» **Exercise details**: The copy should begin at the line containing "The width and" and end with the last line below, every line exact and no picture included.

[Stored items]
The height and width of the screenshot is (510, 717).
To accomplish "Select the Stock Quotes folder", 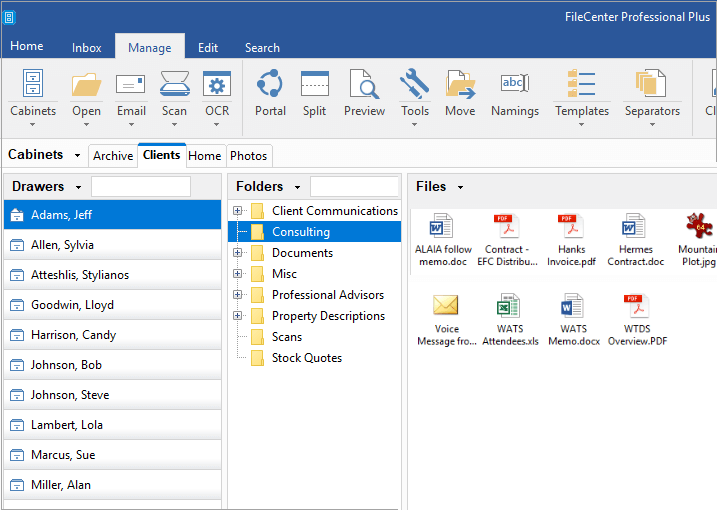I will click(306, 358).
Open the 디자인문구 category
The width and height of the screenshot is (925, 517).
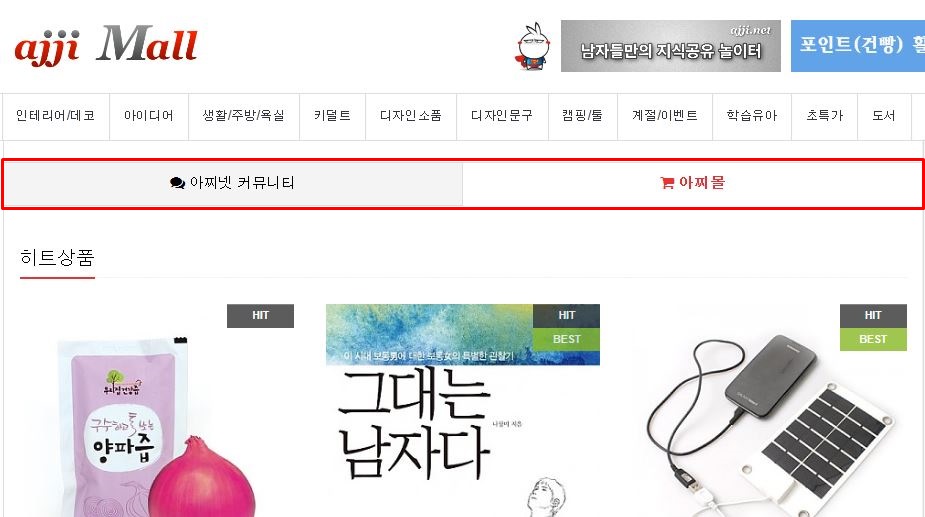point(502,116)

» **Answer box**:
The width and height of the screenshot is (925, 517).
point(502,116)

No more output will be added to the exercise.